This looks nice and flashy for an investor presentation, but practically I just need the thing to work off of an API or if it is all local to at least have vllm support so it doesn't take 10 hours to run a bench.

The extra long documentation and abstractions for me personally are exactly what I DONT want to have in a benchmarking repo. I.e. what transformers version is this, will it support TGI v3, will it automatically remove thinking traces with a flag in the code or running command, will it run the latest models that need custom transformer version etc.

And if it's not a locally runnable product it should at least have a public accessable leaderboard to submit oss models too or something.

Just my opinion. I don't like it.
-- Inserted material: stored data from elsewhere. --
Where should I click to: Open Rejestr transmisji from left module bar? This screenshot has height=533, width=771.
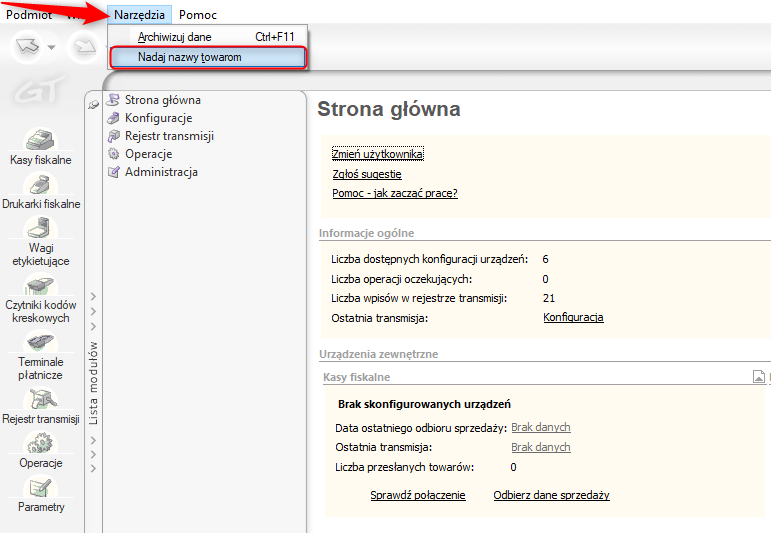click(x=40, y=405)
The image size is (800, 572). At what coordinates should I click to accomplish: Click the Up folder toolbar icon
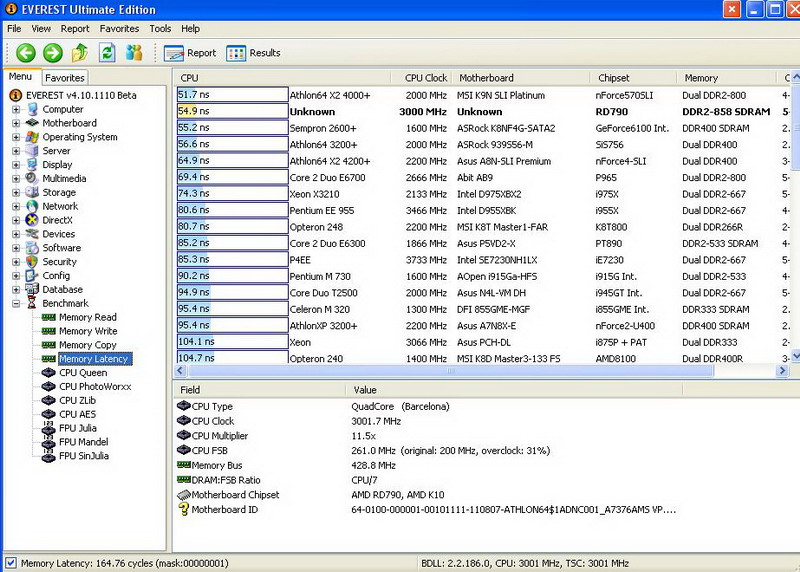click(x=80, y=53)
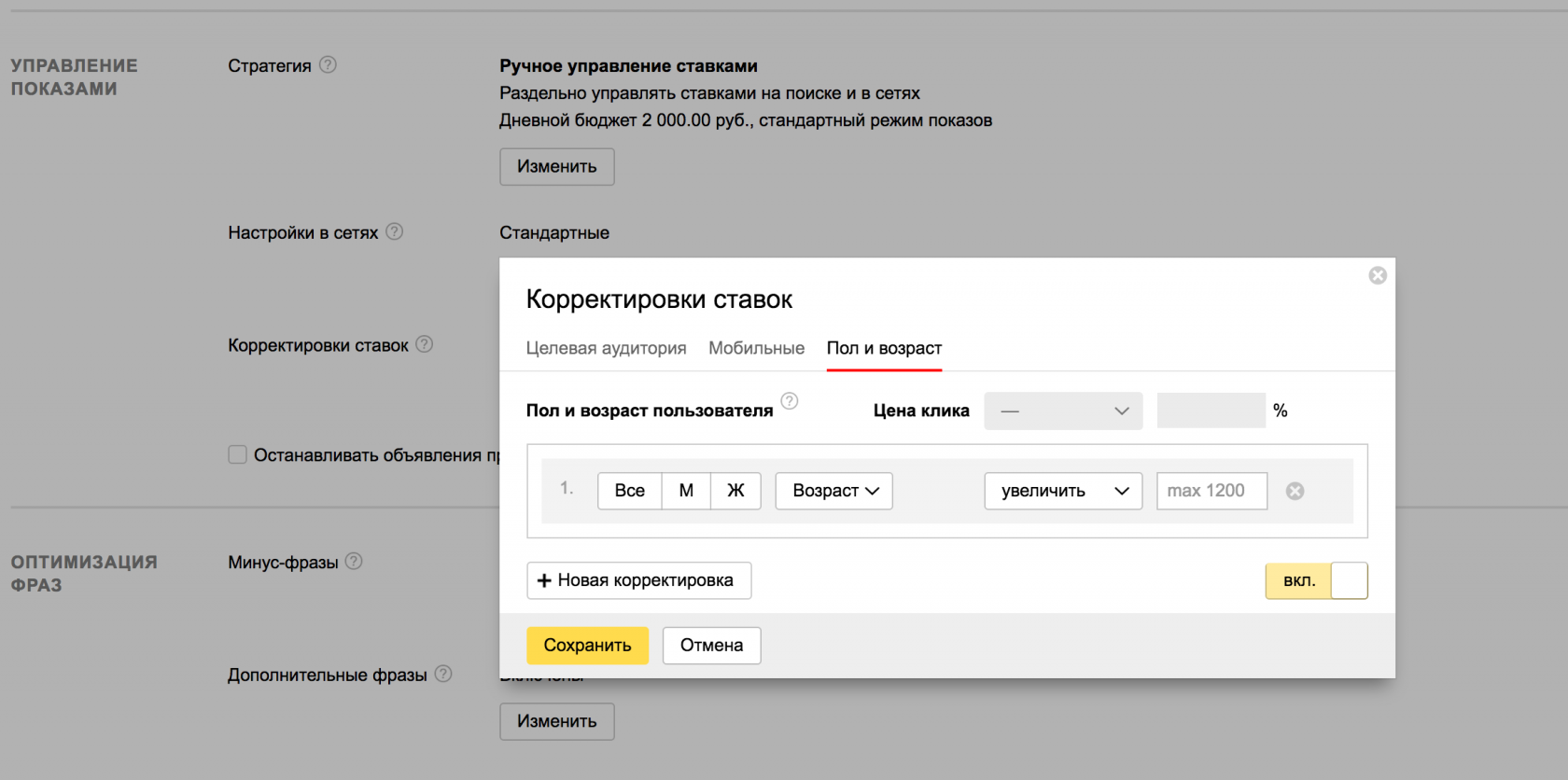Switch to Целевая аудитория tab
Screen dimensions: 1568x780
tap(606, 348)
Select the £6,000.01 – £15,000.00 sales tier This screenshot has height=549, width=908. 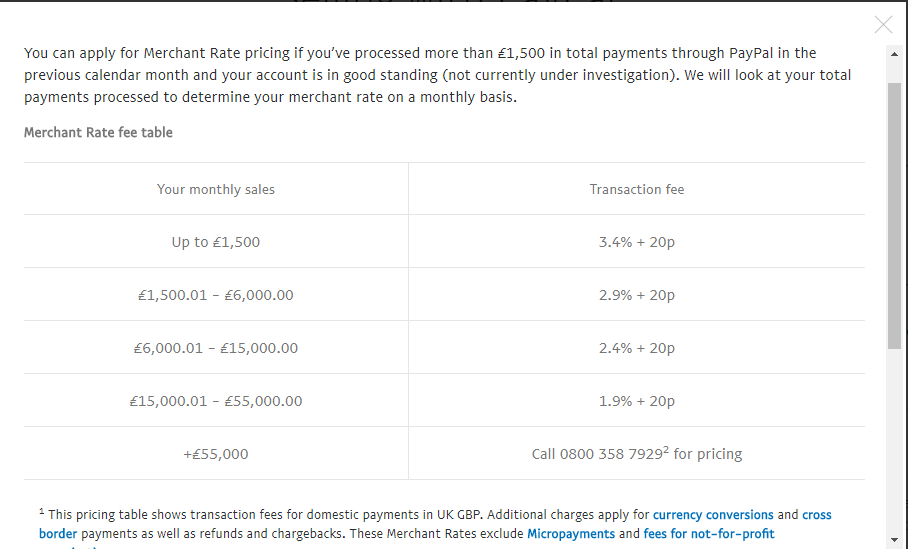(216, 348)
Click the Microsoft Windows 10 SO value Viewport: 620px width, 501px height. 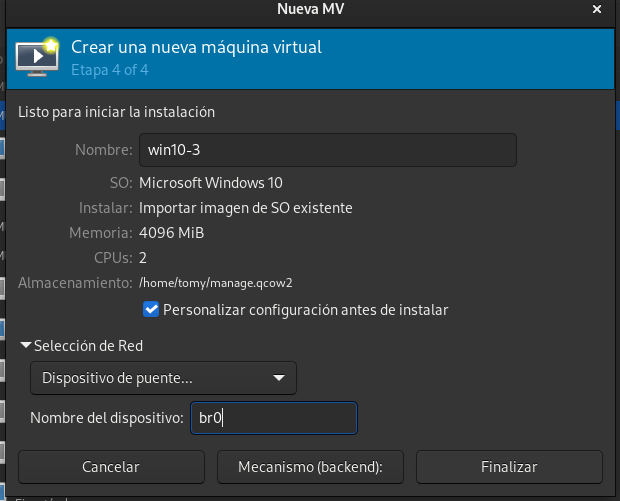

It looks like way too much docs and code slop for what should just be a 3 line command.

jeffreyip 2 days ago | parent [-]

I see, although most users come to us for evaluating LLM applications, you're correct that the academic benchmarking of foundational models is also offered in DeepEval, which I'm assuming what you're talking about.

We actually designed it to make it easily work off any API. How it works is you just have to create a wrapper around your API and you're good to go. We take care of the async/concurrent handling of such benchmarking so the evaluation speed is really just limited by the rate limit of your LLM API.

This link shows what a wrapper looks like: https://docs.confident-ai.com/guides/guides-using-custom-llm...

And once you have your model wrapper setup, you can use any benchmark we provide.